Posterior Tibial Tendonitis is a strain placed on the posterior tibial tendon. The posterior tibial tendon runs along the inside of the ankle and the foot. When there is posterior tibial tendon dysfunction, the tendon does not function to hold up the arch, resulting in what is called flexible flat feet. This can lead to heel pain, arch pain, plantar fasciitis and/or heel spurs. With posterior tibial tendonitis, pain will be more severe upon weight bearing, especially while walking or running while the affected patient will not be able to hold upright on tip toes.
Posterior Tibial Tendonitis occurs when the muscle is overused and the tendon (soft tissue) that connects the muscle to your bone is strained.
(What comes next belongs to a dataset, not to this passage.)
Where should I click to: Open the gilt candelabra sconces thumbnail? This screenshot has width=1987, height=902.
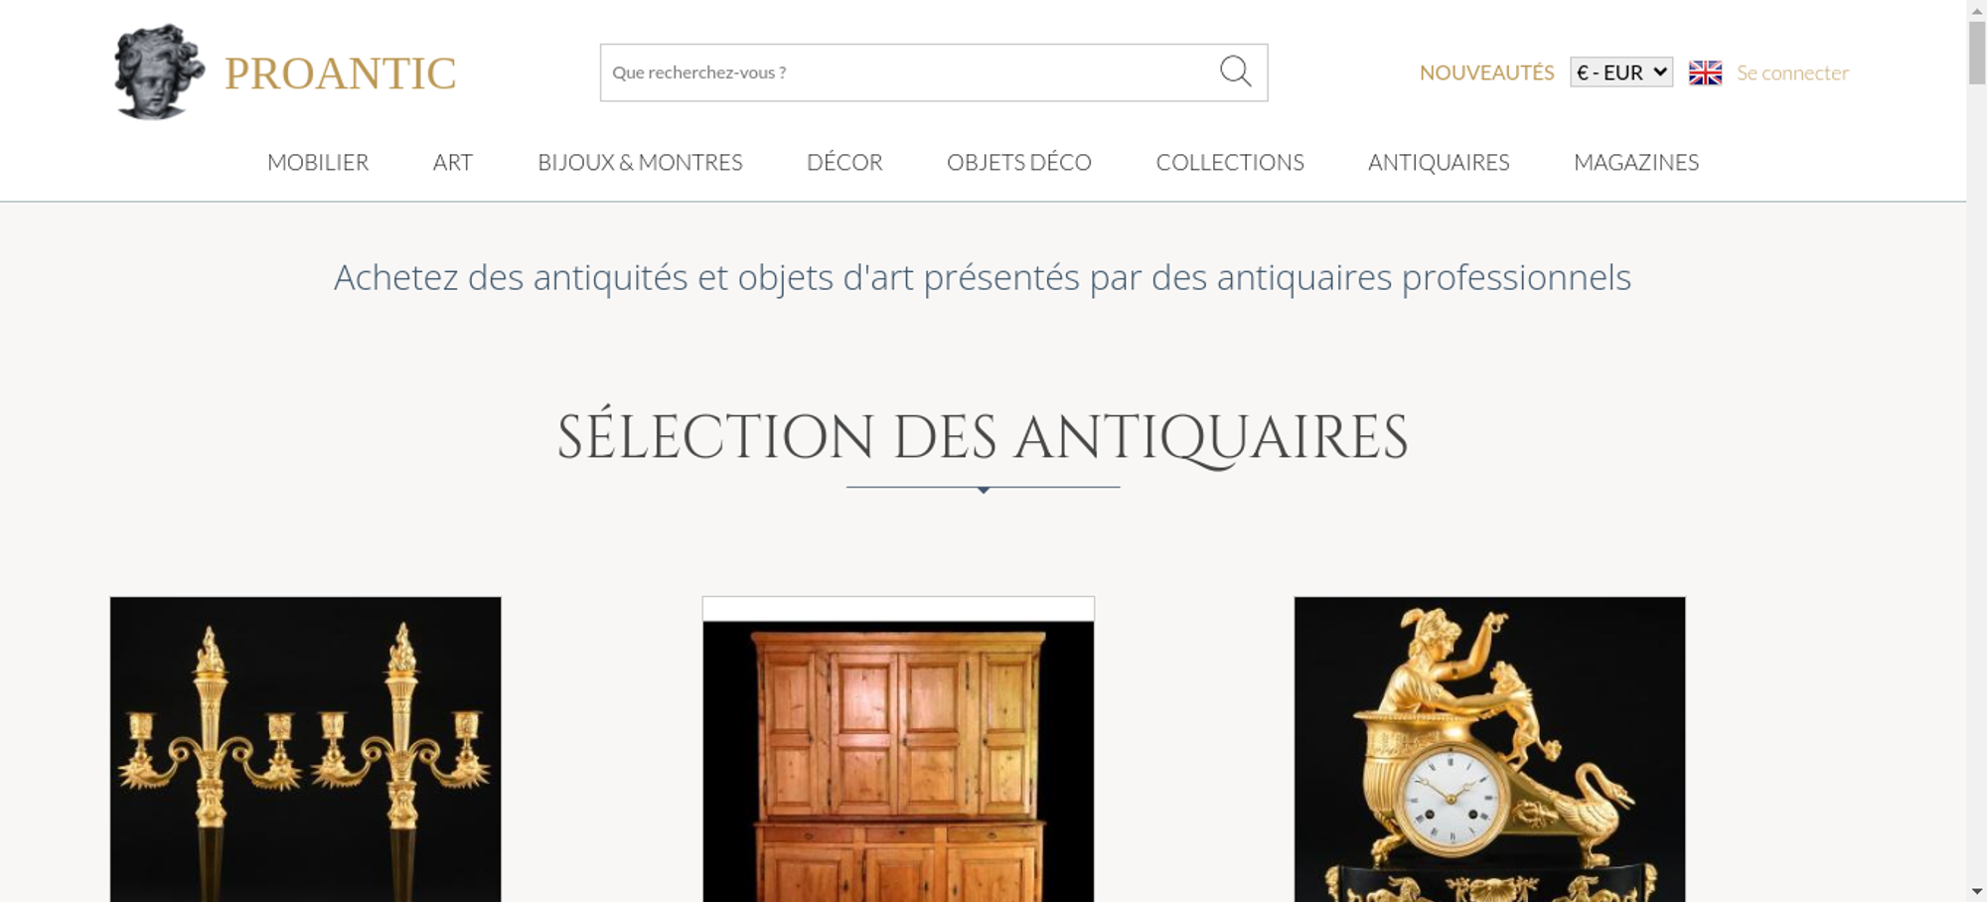pyautogui.click(x=305, y=749)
Years of over-pronation (flat feet) can also lead to posterior tibial tendon dysfunction. If you keep overusing the muscle, damage to the tendon builds up and tendonitis develops. At first the pain or swelling may come and go quickly, but if left undiagnosed the problem will eventually become more permanent.
Treatment and Prevention
To treat posterior tibial tendonitis, you can reduce your symptoms by limiting activity to control the pain and swelling. Stay off your feet a few days, and then slowly increase your activity. Rest and topical anti-inflammatory drugs allow the tissues in your foot to heal. Conservative treatments (non-surgical treatments) include wearing supportive footwear and a medically prescribed orthotic device with features to support over-pronation and the medial longitudinal arch, in order to reduce strain on the posterior tibial tendon and prevent excessive stretching of the plantar fascia. The orthotic should also be designed with materials to comfort the foot and absorb shock.
Tips to prevent Posterior Tibial Tendonitis from recurring include: Wear shoes that provide cushioning, support and shock absorption. Use orthotics with sufficient arch support as prescribed by your podiatrist. Vary exercise routines. The variety will keep one set of muscles from being under continuous stress.